= Brief =
Your answer is the lines below, exactly, from the one that contains "Xem thêm (906, 144)" through the one that contains "Tủ ATS 100 A giá rẻ (881, 1507)", both included.

*** Opening Source material ***

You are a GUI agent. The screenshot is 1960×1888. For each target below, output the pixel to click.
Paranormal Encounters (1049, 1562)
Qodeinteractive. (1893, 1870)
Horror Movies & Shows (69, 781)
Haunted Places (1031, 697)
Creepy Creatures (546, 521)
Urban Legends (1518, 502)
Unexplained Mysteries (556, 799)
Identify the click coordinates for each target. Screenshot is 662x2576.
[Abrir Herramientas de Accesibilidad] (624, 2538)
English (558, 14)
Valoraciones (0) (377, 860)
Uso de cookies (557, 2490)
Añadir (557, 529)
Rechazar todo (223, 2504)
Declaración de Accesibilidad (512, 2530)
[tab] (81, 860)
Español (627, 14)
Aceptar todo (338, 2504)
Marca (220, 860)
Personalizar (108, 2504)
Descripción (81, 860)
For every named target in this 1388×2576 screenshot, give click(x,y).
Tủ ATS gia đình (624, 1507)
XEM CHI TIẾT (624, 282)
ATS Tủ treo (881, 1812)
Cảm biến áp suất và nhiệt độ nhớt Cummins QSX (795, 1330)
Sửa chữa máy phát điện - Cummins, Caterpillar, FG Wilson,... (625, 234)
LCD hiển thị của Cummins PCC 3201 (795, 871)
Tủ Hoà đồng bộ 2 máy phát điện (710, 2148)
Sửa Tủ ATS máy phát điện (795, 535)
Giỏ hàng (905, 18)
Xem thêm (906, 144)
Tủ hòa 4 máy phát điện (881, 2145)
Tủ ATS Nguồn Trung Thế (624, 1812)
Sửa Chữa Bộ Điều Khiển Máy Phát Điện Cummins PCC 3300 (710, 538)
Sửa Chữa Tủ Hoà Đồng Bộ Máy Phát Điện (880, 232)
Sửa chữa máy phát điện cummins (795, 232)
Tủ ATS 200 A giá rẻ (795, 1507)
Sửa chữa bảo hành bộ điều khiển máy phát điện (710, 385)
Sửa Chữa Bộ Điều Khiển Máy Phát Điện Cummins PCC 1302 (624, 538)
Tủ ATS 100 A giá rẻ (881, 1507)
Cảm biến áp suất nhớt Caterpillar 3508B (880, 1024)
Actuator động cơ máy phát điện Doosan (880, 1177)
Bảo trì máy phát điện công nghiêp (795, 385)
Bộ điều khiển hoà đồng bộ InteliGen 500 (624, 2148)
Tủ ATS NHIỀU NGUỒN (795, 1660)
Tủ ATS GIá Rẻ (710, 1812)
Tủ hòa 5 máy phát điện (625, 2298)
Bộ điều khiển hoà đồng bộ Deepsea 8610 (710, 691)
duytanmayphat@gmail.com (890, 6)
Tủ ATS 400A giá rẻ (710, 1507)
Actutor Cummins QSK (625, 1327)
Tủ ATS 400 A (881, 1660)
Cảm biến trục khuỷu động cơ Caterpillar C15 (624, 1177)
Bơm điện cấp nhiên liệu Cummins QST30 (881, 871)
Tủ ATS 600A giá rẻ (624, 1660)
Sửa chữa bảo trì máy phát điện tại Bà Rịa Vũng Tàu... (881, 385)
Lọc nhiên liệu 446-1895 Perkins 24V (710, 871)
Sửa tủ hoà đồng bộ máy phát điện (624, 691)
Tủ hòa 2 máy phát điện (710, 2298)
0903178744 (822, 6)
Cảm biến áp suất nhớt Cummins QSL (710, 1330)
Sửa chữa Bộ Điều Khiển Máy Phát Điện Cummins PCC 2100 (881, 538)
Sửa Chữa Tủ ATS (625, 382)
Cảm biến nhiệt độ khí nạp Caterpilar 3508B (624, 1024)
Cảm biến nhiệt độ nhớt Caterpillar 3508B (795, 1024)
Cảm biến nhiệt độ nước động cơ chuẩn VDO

*** Closing Source material ***

= Solution below =
Xem thêm (906, 144)
Tủ hòa 4 máy phát điện (881, 2145)
Tủ ATS Nguồn Trung Thế (624, 1812)
Sửa Chữa Bộ Điều Khiển Máy Phát Điện Cummins PCC 3300 (710, 538)
Sửa Chữa Tủ Hoà Đồng Bộ Máy Phát Điện (880, 232)
Sửa chữa máy phát điện cummins (795, 232)
Tủ ATS 200 A giá rẻ (795, 1507)
Sửa chữa bảo hành bộ điều khiển máy phát điện (710, 385)
Sửa Chữa Bộ Điều Khiển Máy Phát Điện Cummins PCC 1302 (624, 538)
Tủ ATS 100 A giá rẻ (881, 1507)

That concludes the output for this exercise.